The bank is aiming for a slice of a market dominated by Lloyds Banking Group, Royal Bank of Scotland, Barclays, HSBC and Santander UK (part of Spain's Santander ), which provide over three-quarters of accounts.
Parent Tesco also hopes the service will help entice customers back into its supermarkets after suffering its worst three-monthly sales drop in 40 years.
Account holders will be offered credits via Tesco's loyalty scheme Clubcard, which they can spend inside Tesco's 3,000 UK outlets.
"The bank is a cornerstone of Tesco's relationship with its customers and (the new account) will make that relationship stronger," Tesco Bank Chief Executive Benny Higgins told reporters.
Lawmakers are keen for challengers to emerge to break the dominance of Britain's "Big 5" lenders and last year introduced rules to guarantee customers can switch bank accounts within seven working days. Britain's financial regulator has also been asked to promote competition within the industry.
"We want Britain's consumers and businesses to have far greater choice in banking services," said Economic Secretary Andrea Leadsom. "New banking providers will give people more choice and encourage all banks to offer better and competitive services."
Higgins said the potential for growth was illustrated by the progress of Tesco Bank's credit card, which has built up a 12 percent share of the market in the UK. If that was replicated in current accounts, it would give Tesco the same share as HSBC.
He wants to target the 6 million customers already using Tesco Bank for credit cards, loans and savings products and the 16 million Tesco customers who use Clubcard.
Tesco is offering interest of 3 percent on balances of up to 3,000 pounds. Customers depositing less than 750 pounds a month into the account will have to pay a 5 pound monthly fee.
The success of Tesco's credit cards and other financial products such as mortgages have also boosted spending in stores. Clubcard points worth 120 million pounds were granted to Tesco Bank customers last year.
Current account customers will get 1 Clubcard point (worth 1 penny) for each 4 pounds spent in Tesco and 1 point for each 8 pounds spent elsewhere.
Britain's personal current account market has become increasingly competitive, with Nationwide and TSB IPO-TSB.L setting ambitious targets for growth, and Santander UK also picking up market share through its heavily advertised 123 current account.

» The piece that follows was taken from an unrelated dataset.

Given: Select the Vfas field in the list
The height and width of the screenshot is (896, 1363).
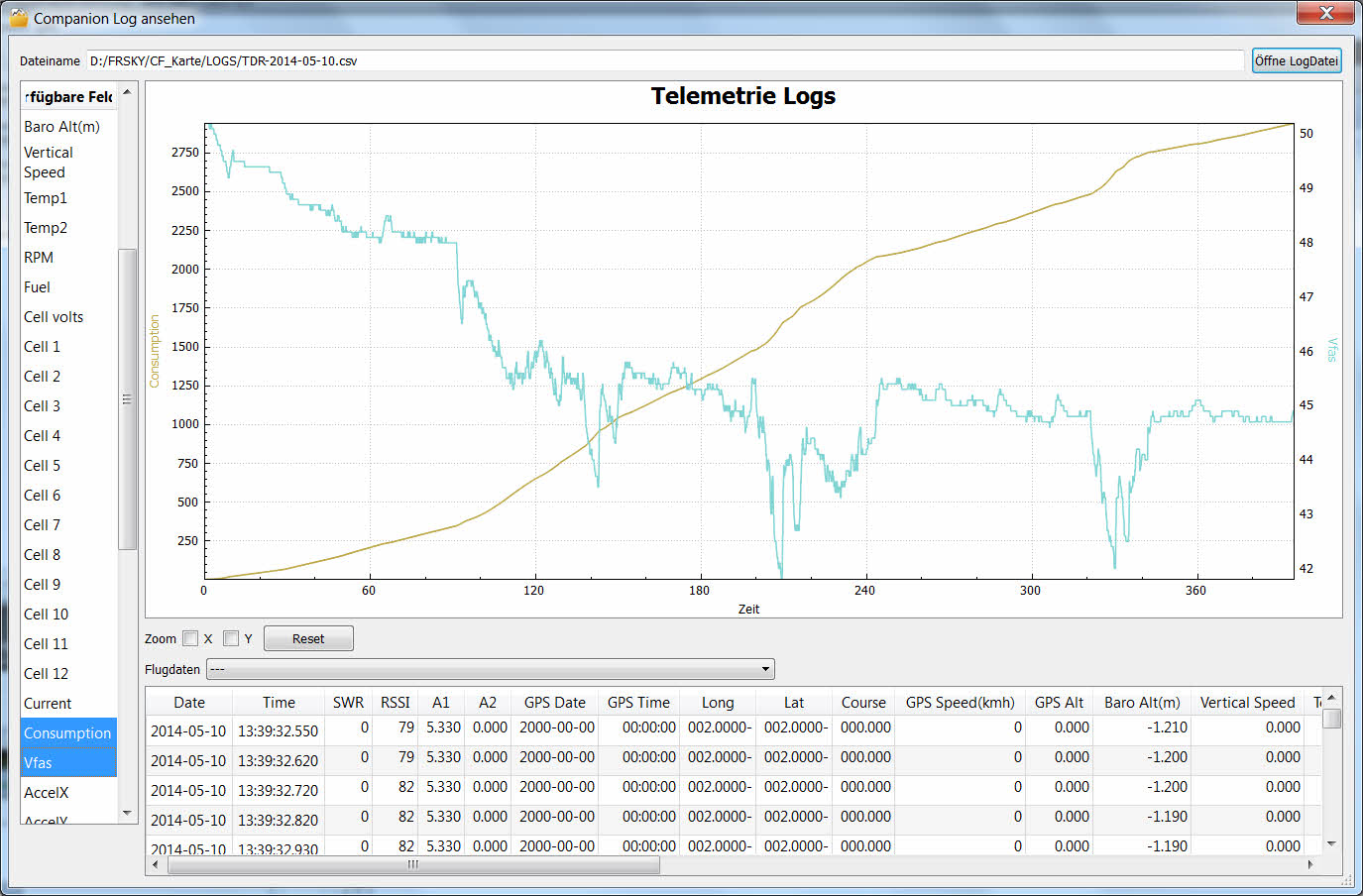Looking at the screenshot, I should (67, 763).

Current accounts are seen as key because they enable banks to cross-sell other products. However Higgins declined to set long-term targets for growth and played down the impact his bank can make on the overall market, saying bank customers were still reluctant to switch between lenders.
"We don't have a specific target on market share. Of course we have a business plan, but we don't have a market share target. One of the things that is clear is that there is very little switching taking place in the UK," he said.
However, the Payments Council said in April there had been a 14 percent increase in the number of customers moving banks since the new switching rules were introduced last September.
Other British retailers have also ventured into financial services. Marks & Spencer for instance has a banking joint venture with HSBC, while Sainsbury bought Lloyds out of a banking joint venture in February, but has no plans to offer current accounts.